# PROBLEM:
What you give must be the lines from the one containing "The image size" through the last line of the listing below, exactly, with nothing else and no pictures.

# DATASET CONTENT:

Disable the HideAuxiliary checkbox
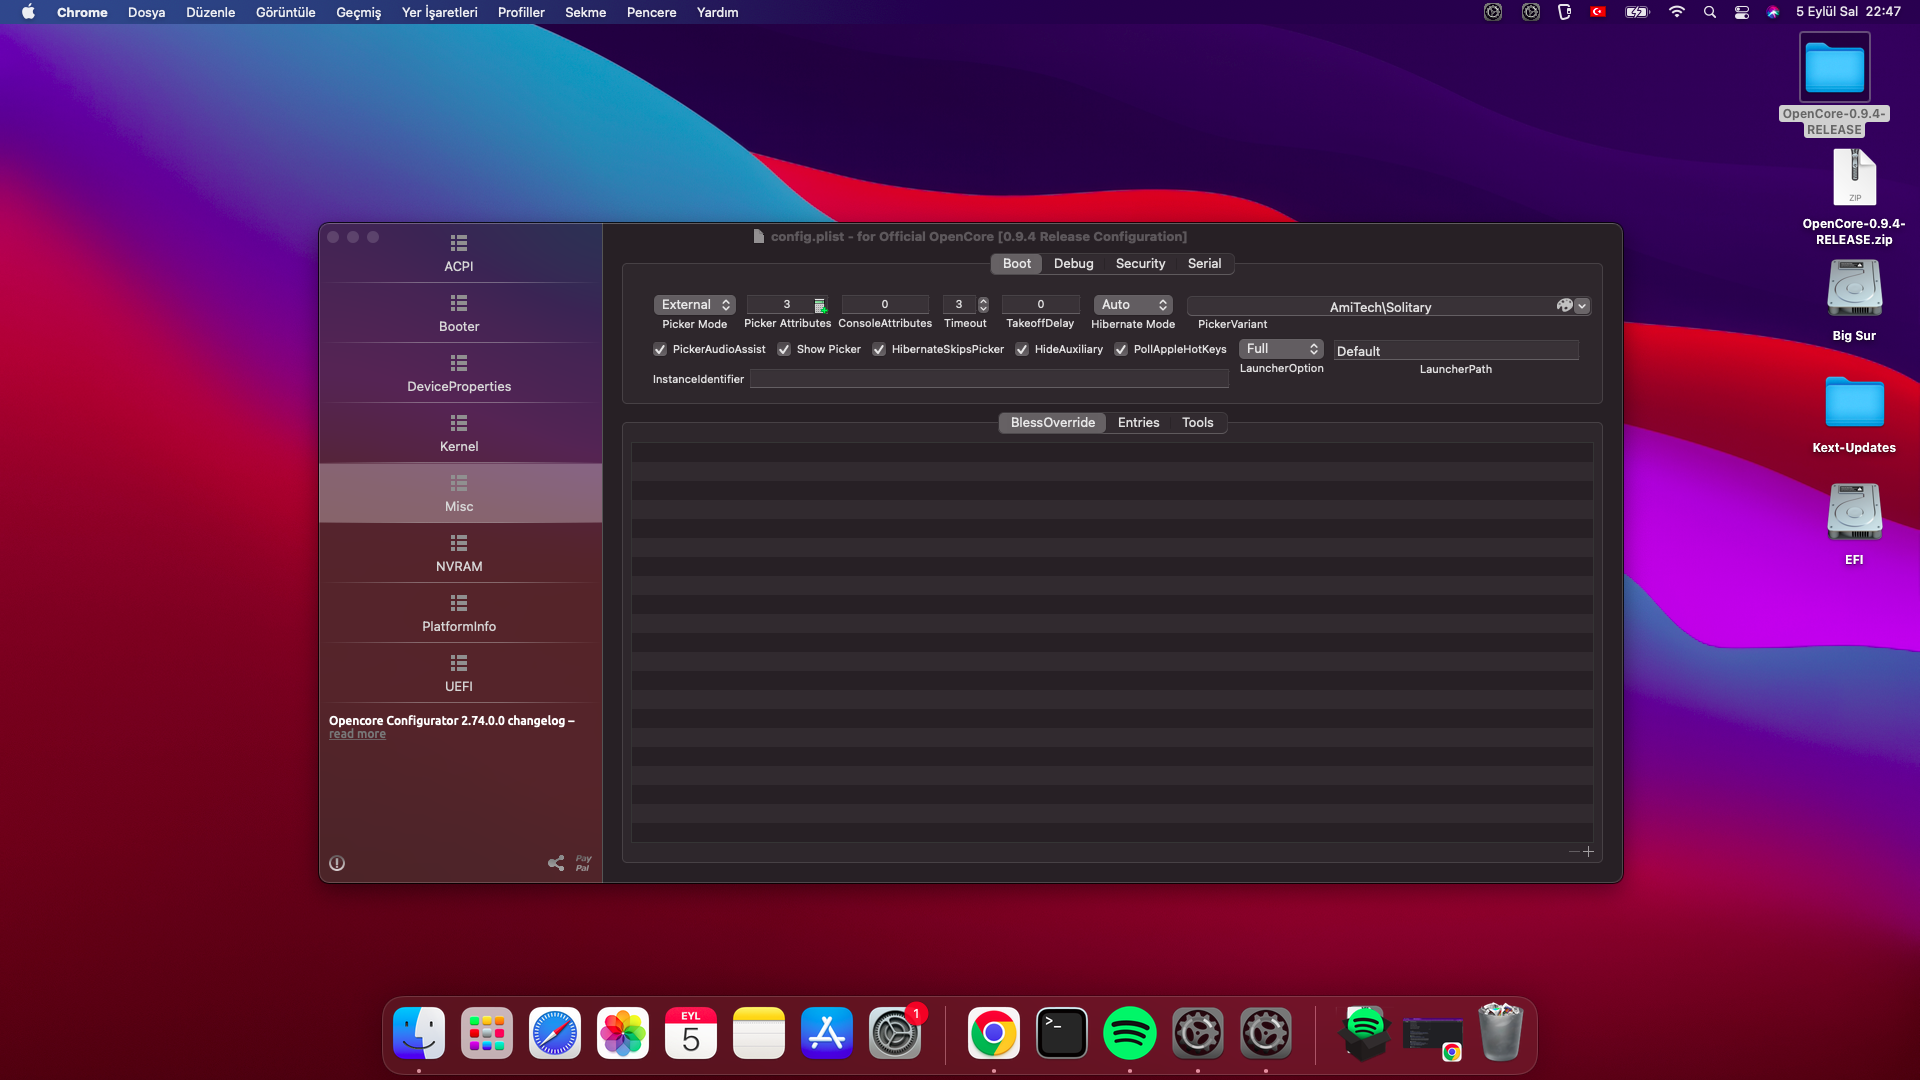This screenshot has height=1080, width=1920. click(1022, 349)
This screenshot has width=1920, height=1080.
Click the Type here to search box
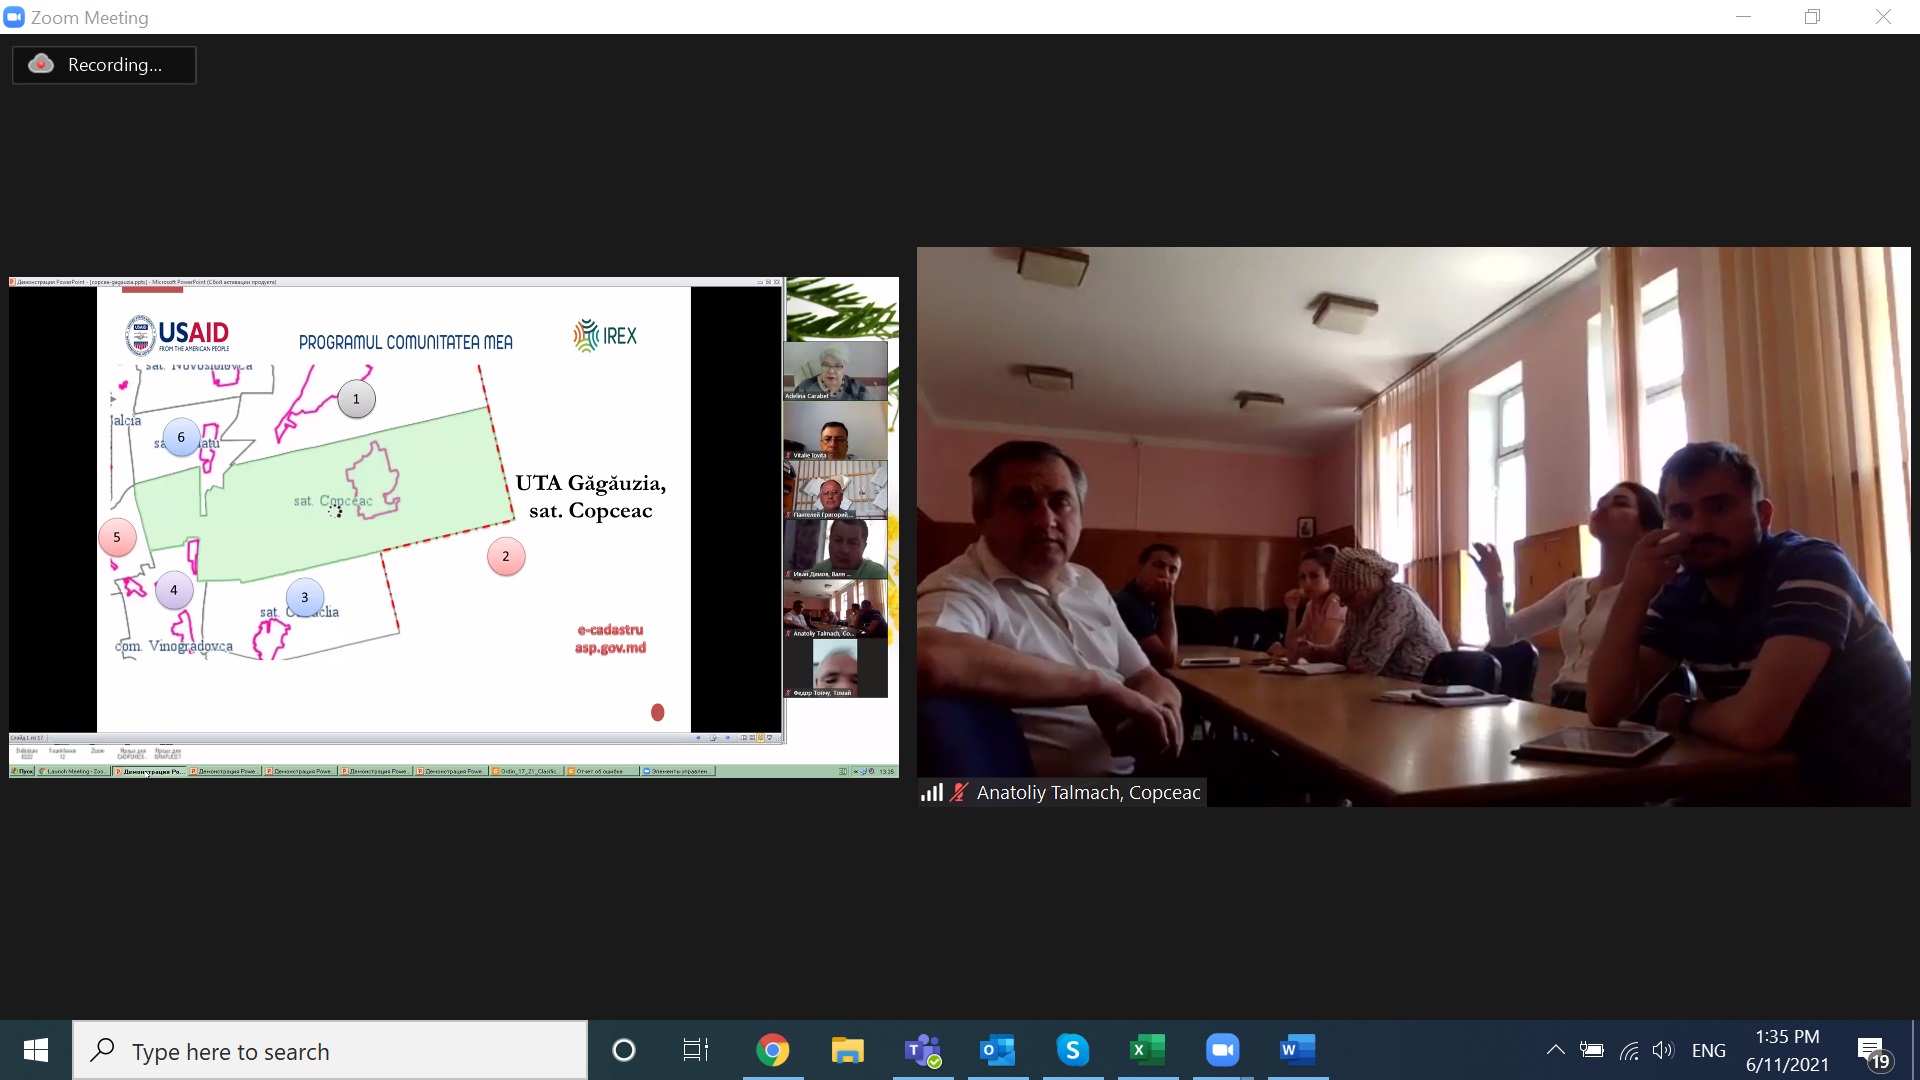click(330, 1051)
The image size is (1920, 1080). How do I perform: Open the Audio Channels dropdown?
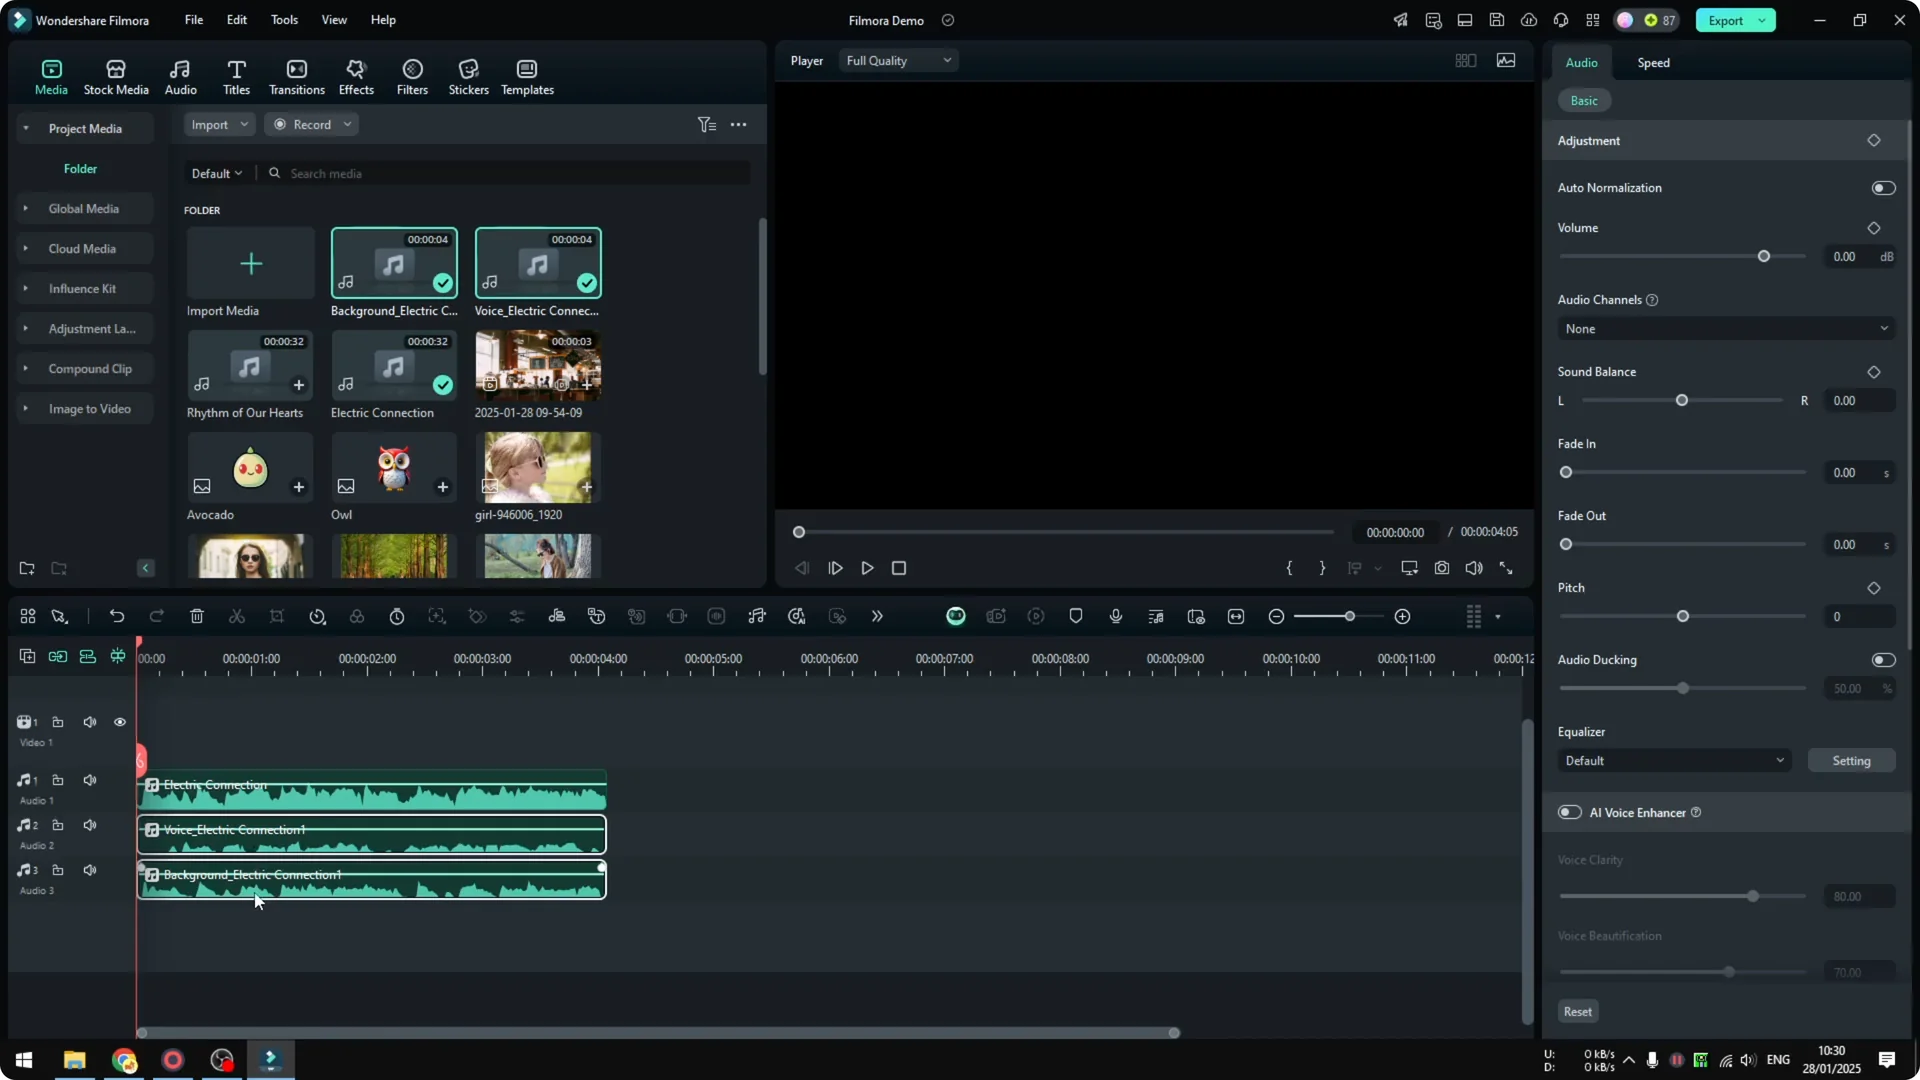tap(1725, 328)
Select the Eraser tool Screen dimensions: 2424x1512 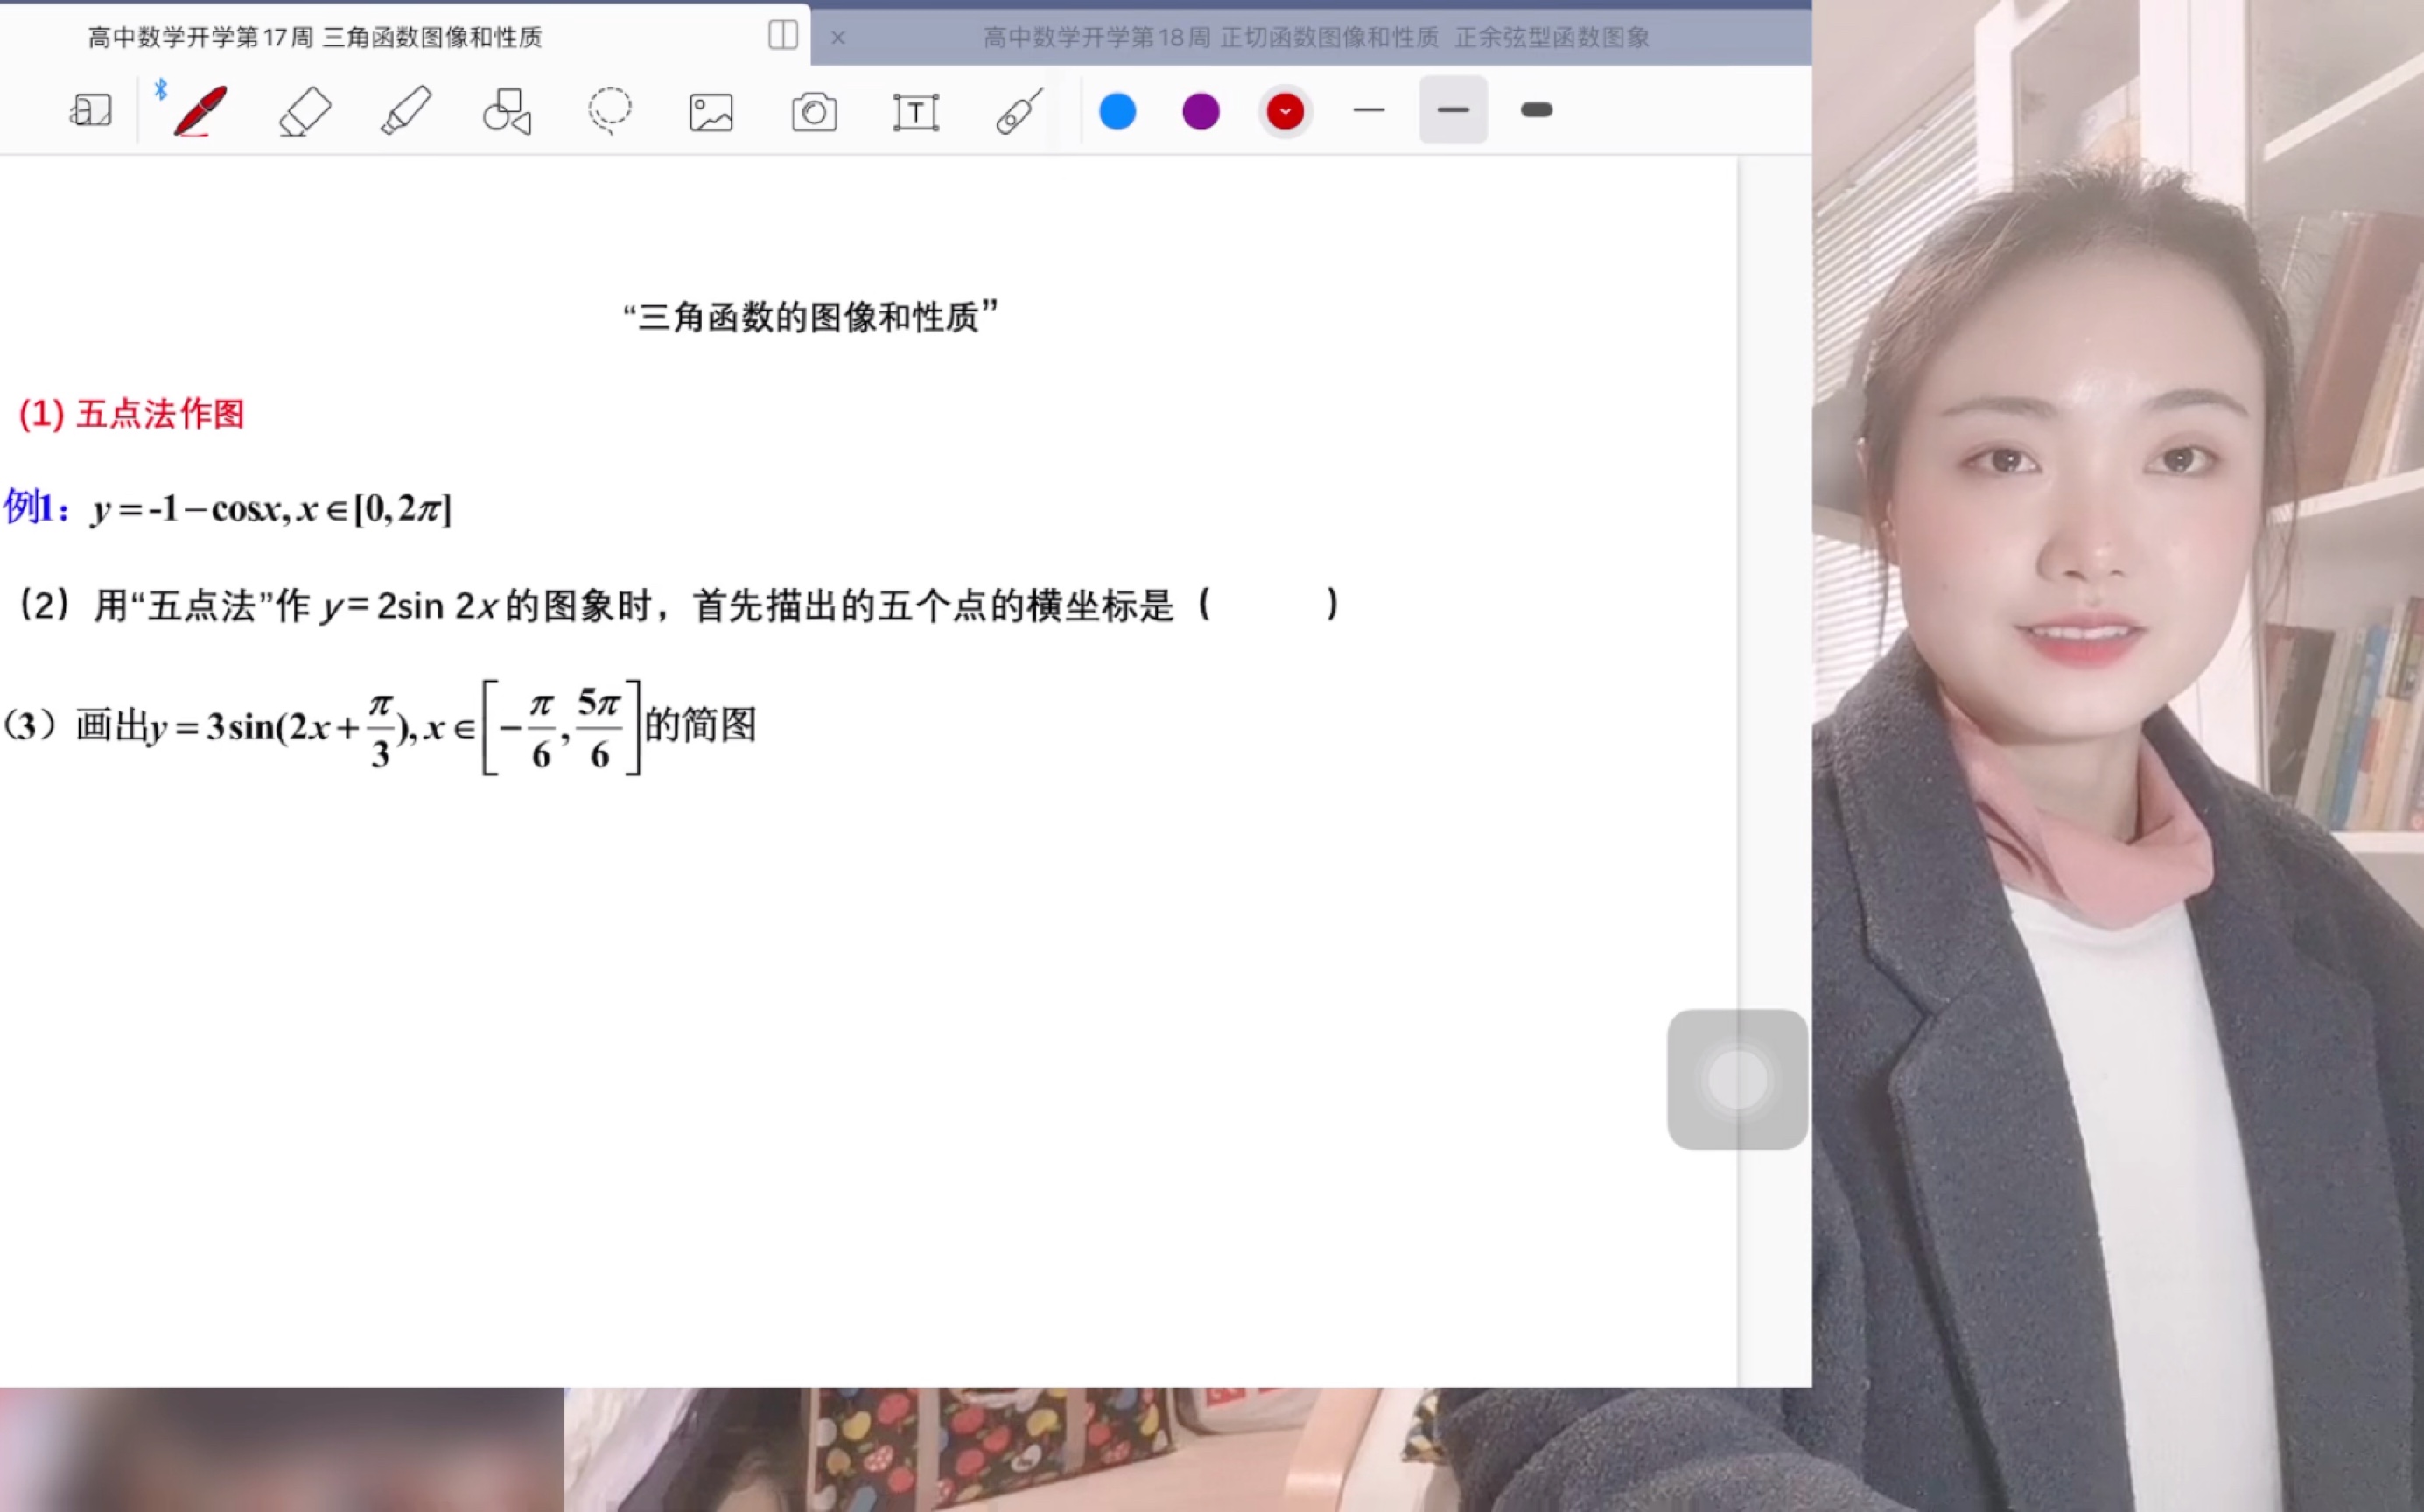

# TASK RESPONSE:
The image size is (1920, 1080). How do I perform: Open the Audio Channels dropdown?
tap(1725, 328)
Select the Eraser tool Screen dimensions: 2424x1512 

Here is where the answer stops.